-- STATED TASK --
Resume the forum thread below about the spring washer for template guide bushings, picking up after its last sentence.

Have you ever had your template guide bushing vibrate loose while in the middle of a cut? With this new spring washer you won't have to worry about loosening bushings ever again. 
The 1- 3/16" O.D. spring washer provides the perfect amount of resistance against the locking nut to keep your template guide bushing firmly locked in place.

=========


----------



## BrianS (Nov 7, 2004)

Nice idea that washer. I'm thinking that I can get them a lot cheaper then $5.99 tho.

Brian


----------



## bobj3 (Jan 17, 2006)

Hi Brian

Right on 

http://www.mcmaster.com/
========



BrianS said:


> Nice idea that washer. I'm thinking that I can get them a lot cheaper then $5.99 tho.
> 
> Brian


----------



## rwyoung (Aug 3, 2008)

Pulled the trigger last night on the 17543 combo kit. Sorry Mike, decided to go with a PC89x type rather than a Bosch 1617...

-- DATA PROVIDED --
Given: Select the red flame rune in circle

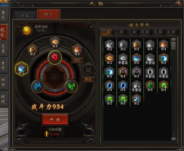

-- SOLVED EXERCISE --
The Black Friday (day after Thanksgiving sale day in the USA for those joining us from elsewhere in the world) had the kit at $99. Got one ordered on line for in-store pick-up. Picked it up about 2 hours ago and I've been happily sitting on the rug reading the manual and playing with all the pieces. Big believer in RTFM and doing an equipment "cuddle" prior to using anything.

Going to order the baseplate and brass collars from Harbor Freight per Bob's recommendation. Then I'll re-build my router table to accept that plate. I've gotten pretty service out of the cheep knockoff copy of the Makita I bought for $40 and I'll probably keep it as a backup.

Just one quick note about the 17543 kit I bought, it is exhibiting the same weak spring "bug" in the fixed base as has been described several places in the forums. I'll go find a better spring next week at the hardware store along with a suitable long-handled allen wrench and some longer screws for the base.

All in all, this looks like a good quality router and I've even found what I think are some Porter Cable part numbers stamped on a few of the accessories!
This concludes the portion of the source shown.